**Task details:**
Down to the last line, repeat the data below exactly.

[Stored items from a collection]
+ + + + +
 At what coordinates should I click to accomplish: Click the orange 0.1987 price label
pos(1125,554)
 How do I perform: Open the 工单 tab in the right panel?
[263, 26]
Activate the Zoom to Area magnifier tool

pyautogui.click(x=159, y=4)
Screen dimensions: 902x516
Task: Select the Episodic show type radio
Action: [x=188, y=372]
+ + + + +
**Exercise response:**
 At what coordinates should I click to accomplish: Click the orange 0.1987 price label
pos(1125,554)
 How do I perform: Open the 工单 tab in the right panel?
[263, 26]
Activate the Zoom to Area magnifier tool

pyautogui.click(x=159, y=4)
Screen dimensions: 902x516
Task: Select the Episodic show type radio
Action: [x=188, y=372]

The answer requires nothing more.